Wow. It's Thursday morning here. I feel rested. And as I get ready to listen to my daily dose of Tolle, I am feeling really content. Peaceful and excited, too. I feel joy and gratitude welling up in me. I can't even explain why. I just do.

Well, we know why... I'm finally "getting" what Tolle has been saying for over 20-25 years. It's sinking deep into my spirit. And my spirit is finally waking up.   Yes, there are still thoughts and ideas, but this goes beyond words.  You can feel deep within your being, not just a new mental position or belief system or dogma.

I never really thought about death much. But now, I can honestly say that I am TOTALLY AND COMPLETELY at peace with death. I am not afraid of death. At all. I mean ALL FEAR IS GONE. I guess I never realized that, even as a Christian, I had been afraid of death. It didn't consume me, but I avoided the thought of it. Now, I am at peace.

Not that I plan on dying anytime soon, but I am at peace with death. I am at peace with this moment. I can feel a subtle shift occurring in me. And I feel it subtly changing my relationships. When I feel irritation over a tiny thing, I can catch myself almost immediately. Then, I stop and remind myself that what is...is. There is no use in complaining or grumbling. I accept what is. I don't have to be controlled by my thoughts or emotions or even my pain body and its triggers ever again. I can be at peace with what is in this moment. 

If you want to find out more, you can access The Power of Now for free on YouTube. Here's The Power of Now audio book on YouTube
https://youtu.be/kgqrLg-__9M

Tuesday, August 25, 2020

What does my ego look like?

 What does my ego look like?  

You can tell by things/ people/ ideas/ situations that I resist.  My ego likes to define itself as “right”, super intelligent, etc. Hint: if I am arguing, my ego is still operating.  If I am trying to prove that I am right, my ego is in control.  If I am trying to change someone else, or their minds, beliefs, or ideas, my ego is in charge, not the real me, the I am that I am.  If I am boasting or showing off about something I know or did or think I am (like how spiritual I think I am or self righteous), then I am completely given over to egoic self.  
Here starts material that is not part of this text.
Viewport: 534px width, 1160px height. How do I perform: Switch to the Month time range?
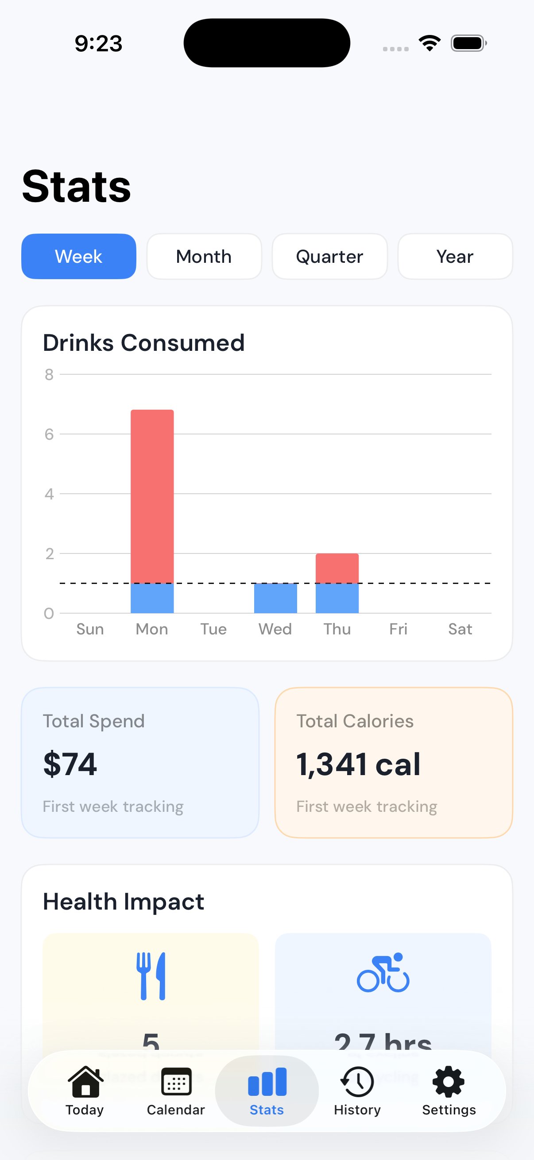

The spirit part of me accepts what is now, including others’ disbelief or egos. Jesus died to self long before he went to the cross.  Jesus accepted suffering.  Sure, he had triggers for pain body like when he angrily threw out the money lenders from the temple.  The more I resist my family, my situation, my dislikes, the more unconscious I become.  Rather than becoming more spiritual, I continue to judge and be judged. 


A translation of the Indian greeting “Namaste” is the supreme lightness of being in me acknowledges the lightness of being in you. 

When I operate from the ego-self, I forget all about Namaste, that I am so much more than what I think, that others are so much more than what I see.  We are interconnected.  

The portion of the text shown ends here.